And now to park; The City began this week to upgrade the parking lot at Tallmadge Park, behind the Noyes Cultural Arts Center, 927 Noyes St. Metered parking will not be available while crews lay permeable pavers in two of the aisles and improve drainage. landscaping and lighting – should be about a six-week project.
A second project will be the construction of a new parking lot at 717 Howard, currently a vacant lot. This project is also expected to take six weeks to complete.
Whew! After all that carbon-heavy info, TG is delighted to hear that more trees will be planted here this spring and summer. The City will be purchasing 246 trees to be planted on parks and parkways this summer, some by City crews and some by Herrera Landscaping and Snow Removal, a local compay. The City will also be planting 40 trees provide a gift from Vistra Energy. The company has partnered with the Morton Arboretum and the Chicago Region Trees Initiative to help plant trees in the communities that Vistra Energy serves.
… that, also in the interests of sustainability, several businesses and transit agencies last week hosted “Get On Board Day” to urge legislators to pass a statewide transportation-funding bill.
… that last weekend’s snow caught a few people, plants and flowers by surprise. Speaking of snow, the City now mandates property owners to clear snow – including snow removed from other parts of the property (think, sidewalk and driveways) – from around trash and recycling receptacles.

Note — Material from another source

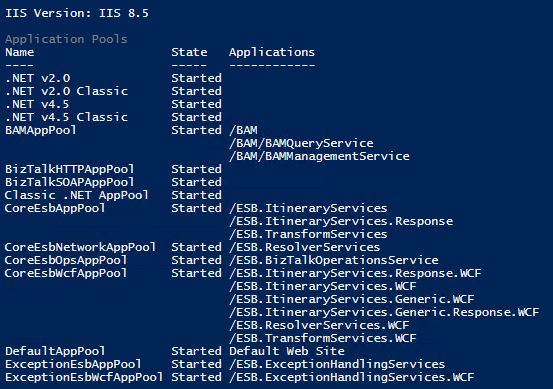
Task: Click the /BAM/BAMQueryService application path
Action: pyautogui.click(x=301, y=144)
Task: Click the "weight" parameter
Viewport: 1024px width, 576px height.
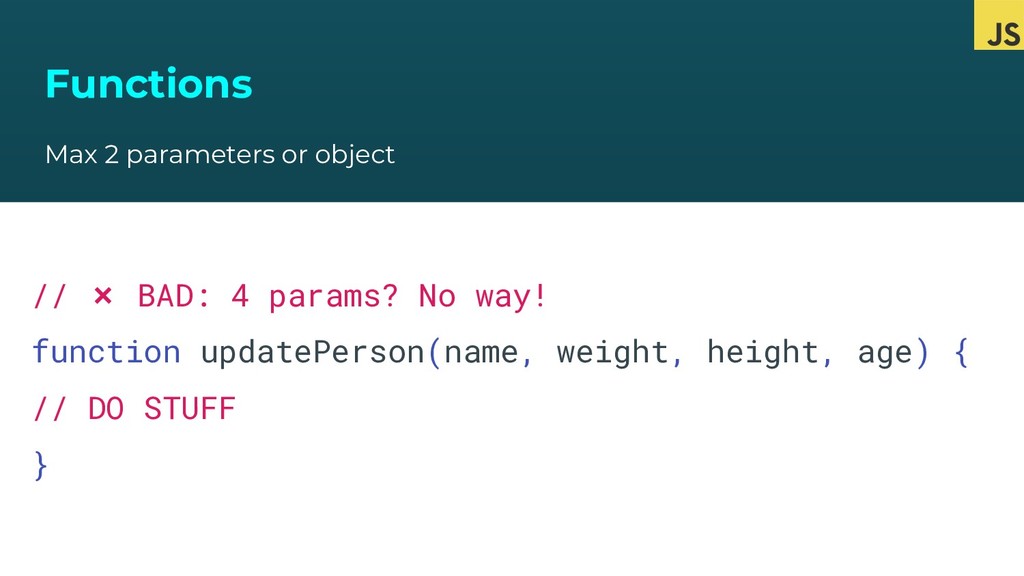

It’s not good for trash to accumulate, even on winter days.
Catchup: Allen Feuerstein recently wrote to the RoundTable, questioning the height and placement of certain advisory signs around town. Public Works Agency Director Dave Stoneback responded that federal guidelines regarding height and placement are just that – guidelines. They are not mandates. Still, he said, the City tries to observe those guidelines. Mr. Feuerstein also objected to the fact that on many blocks there are parking advisories at each end but no sign in the middle of the block. Mr. Stoneback said the City removed many of those middle-of-the-block signs to reduce clutter on the parkways but may revisit that decision, Mr. Stoneback said.
The Traffic Guy thinks …
… that something that could inject a little wonder, if not levity, would be a light-and-water show at Fountain Square, maybe one or two evenings a week. Just a half-hour of dancing water plumes and sprays – with tinted water or colored lights – and some good music could bring spectators, some of whom might become customers or even regular visitors.
… that it would be a good idea to watch out for crews doing sewer-rehab work over the next few weeks.